DATA EXCERPTS
Segment Open

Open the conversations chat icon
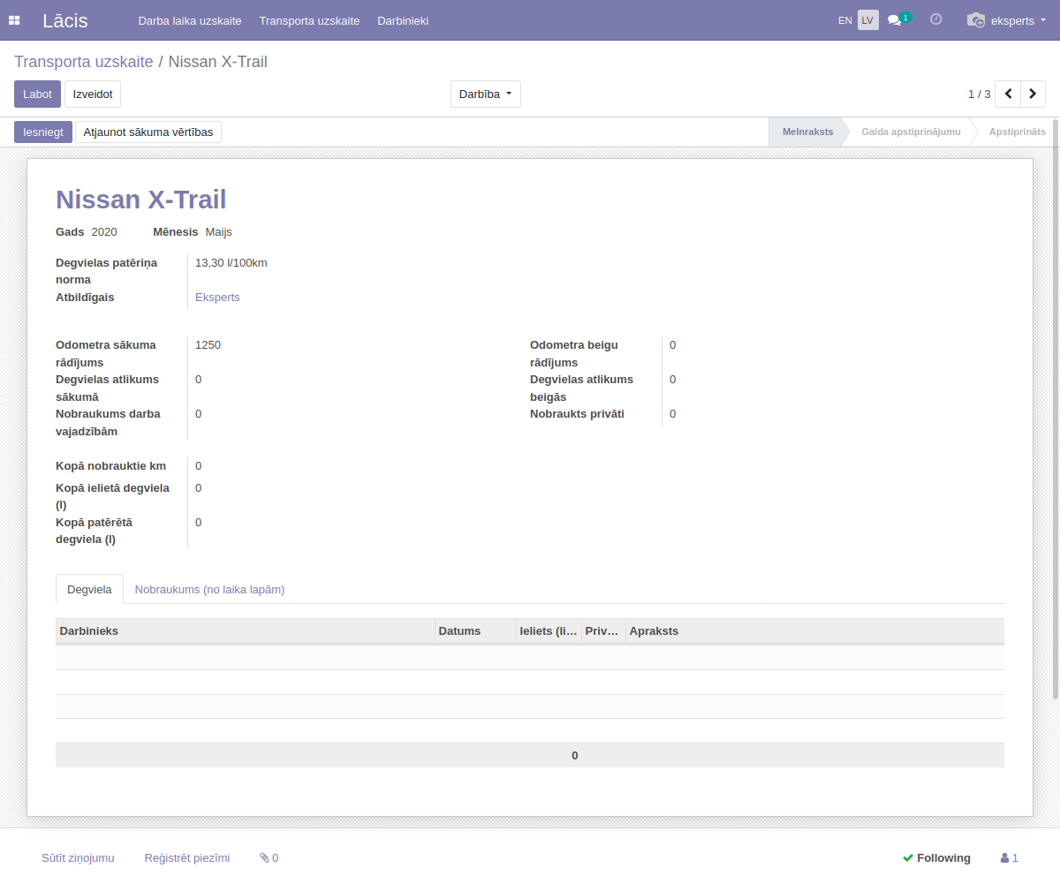pyautogui.click(x=895, y=20)
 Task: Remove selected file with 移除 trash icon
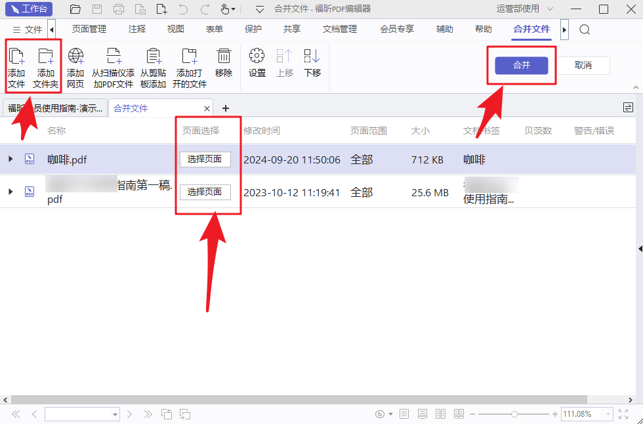224,63
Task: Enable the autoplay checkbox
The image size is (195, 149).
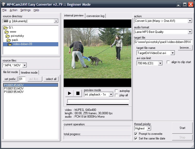Action: pyautogui.click(x=117, y=91)
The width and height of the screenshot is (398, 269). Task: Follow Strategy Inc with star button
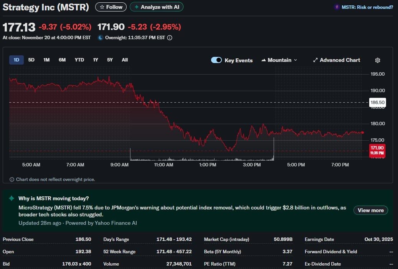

Segment Closed

Print the records word for word and exclude any picture they hold.

Open the conversations chat icon
pyautogui.click(x=895, y=20)
 Task: Remove selected file with 移除 trash icon
224,63
Task: Enable the autoplay checkbox
The image size is (195, 149).
Action: pyautogui.click(x=117, y=91)
The width and height of the screenshot is (398, 269). Task: Follow Strategy Inc with star button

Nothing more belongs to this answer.